In a recent post about the curious case of Edwin Mellen Press which alleges that Dale Askey committed libel (and McMaster University, vicarious libel) in a Canadian court, Mark Giangrande wrote "I can’t imagine a suit such as this making much progress in a U.S. court. Otherwise every bad book review ever written would be the subject of litigation" See Academic Librarian Sued For Dissing Publisher In A Blog Post on LLB. In Another informative item on the Edwin Mellen Affair (Leiter Reports: A Philosophy Blog) Chicago Law prof Brian Leiter comments that "Canadian libel law is a bit closer to the insane British model than I had realized, for example, in putting the onus on the defendant to establish the truth of the facts asserted and the reasonableness of his opinions."

Yesterday, Mark reported that the Canadian Center for Science and Education (CCSE) is threatening to file suit in a US court against Jeffrey Beall, associate professor and scholarly initiatives librarian at the University of Colorado Denver, over being included in Beall’s List: Potential, possible, or probable predatory scholarly open-access publishers based on his Criteria for Determining Predatory Open-Access Publishers (2nd edition). Both posted were published on Beall's Scholarly Open Access: Critical analysis of scholarly open-access publishing. Do note well the blog's subtitle.

Both Askey and Beall were practicing critical analysis grounded in their professional expertise. Perhaps if the posts had been written by someone who was not a librarian, neither publisher would have given either post a second thought.

On Feb. 14, 2013, ARL and CARL issued a joint statement in support of Dale Askey and McMaster University.

The Association of Research Libraries (ARL) and the Canadian Association of Research Libraries (CARL) share a commitment to freedom of opinion and expression of ideas and are strongly opposed to any effort to intimidate individuals in order to suppress information or censor ideas. We further share the belief that a librarian must be able to offer his or her assessment of a publisher’s products or practices free from such intimidation.

...

“No academic librarian, research library, or university should face a multi-million dollar lawsuit because of a candid discussion of the publications or practices of an academic publisher,” said Brent Roe, Executive Director of CARL. “The exaggerated action of Edwin Mellen Press could only impose a chill on academic and research librarians’ expression of frank professional judgments.”

I haven't checked to see if ARL-CARL has issued a similar statement of support for Jeffrey Beall but it wouldn't take much text editing to do so.

If Askey had published a post along the lines of "the 2012 winner of best new title in academic publishing is X which was brought to market by Edwin Mellen Press" and/or Beall had posted "the best scholarly open-access publisher in 2012 was CCSE," the only people who might be questioning their street creds would be other librarians. I seriously doubt questioning librarians would sue the blog authors for injury to their and their profession's reputation.

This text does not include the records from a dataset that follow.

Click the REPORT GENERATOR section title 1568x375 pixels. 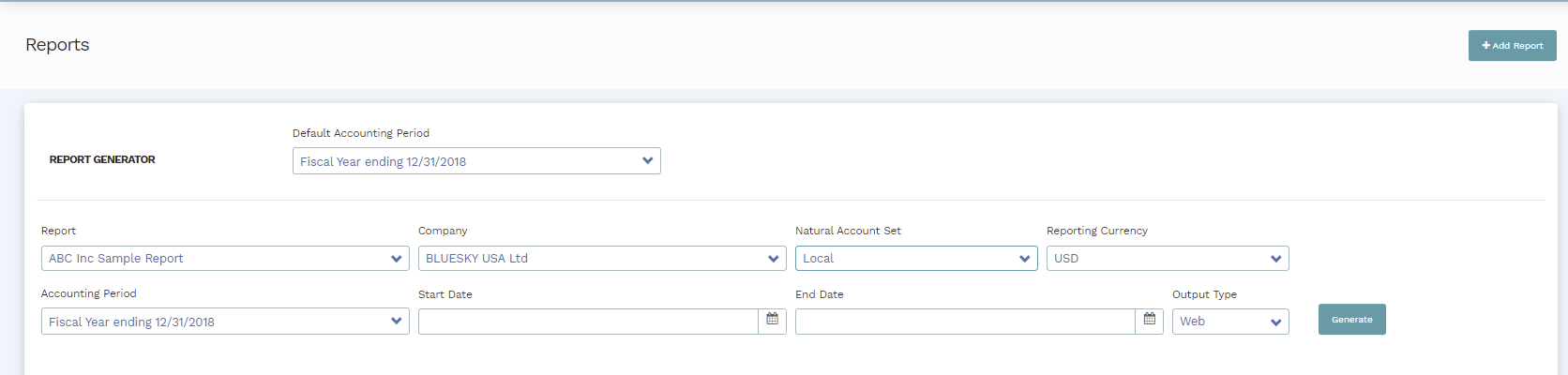coord(102,159)
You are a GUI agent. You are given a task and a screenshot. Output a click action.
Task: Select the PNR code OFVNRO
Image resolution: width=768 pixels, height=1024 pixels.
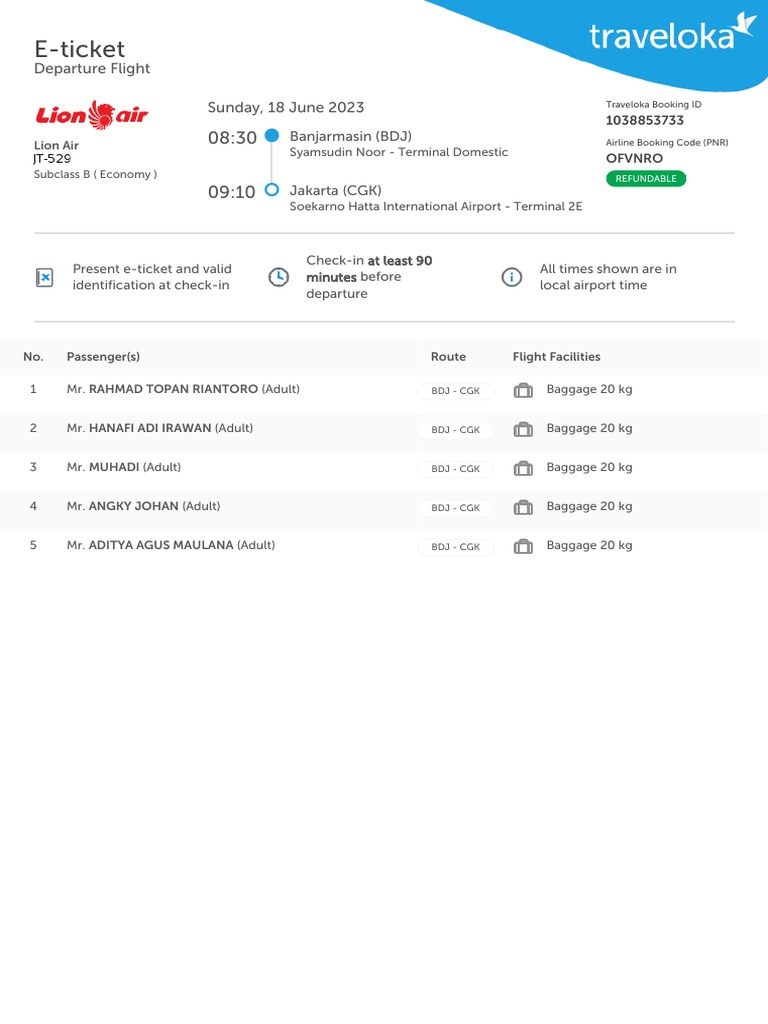[x=634, y=158]
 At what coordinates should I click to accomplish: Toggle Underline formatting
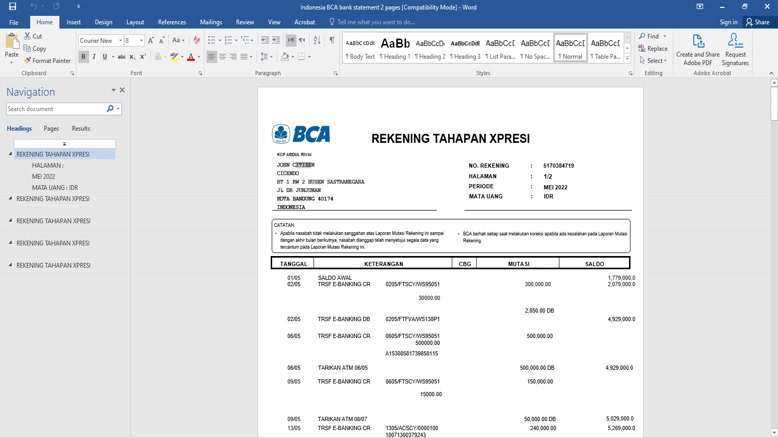pyautogui.click(x=105, y=57)
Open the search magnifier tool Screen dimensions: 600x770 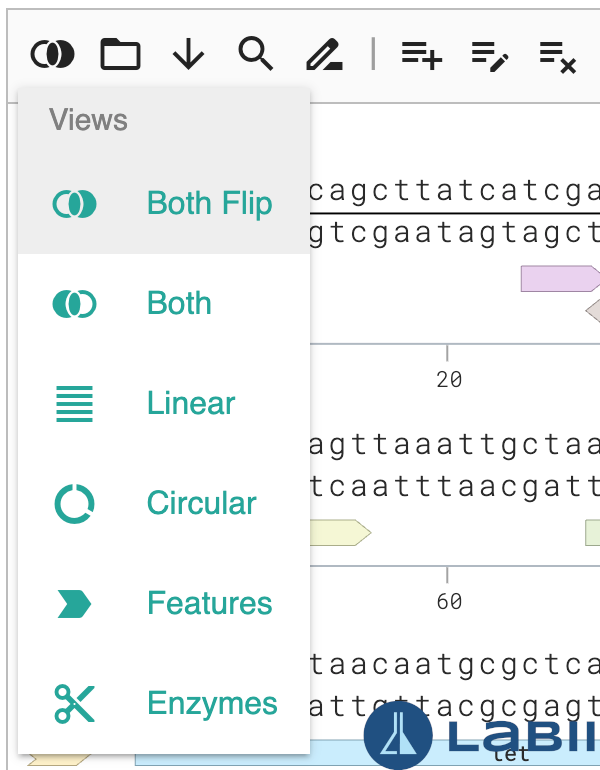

Differences in frank professional judgements based on the rigor of critical reasoning abound inside and outside the library community.

Apparently there are two publishers who fail to understand this. Alternatively, their lawyers fail to understand that not all publicity is "good."  Think of the legal publisher community's private WTF reactions to the Land of 10,000 Invoices cocoon which resulting in the myopic arrogance of TR Legal washing its dirty laundry in the public forum known as Rudovsky. Question our editorial updating practices! Well, yes. And then there was the opps known as Whatever Happened To The Rudovsky Case? In the context of CCSE's lawsuit threat, Mark writes "I think this may be another be careful what you ask for situation." Yup.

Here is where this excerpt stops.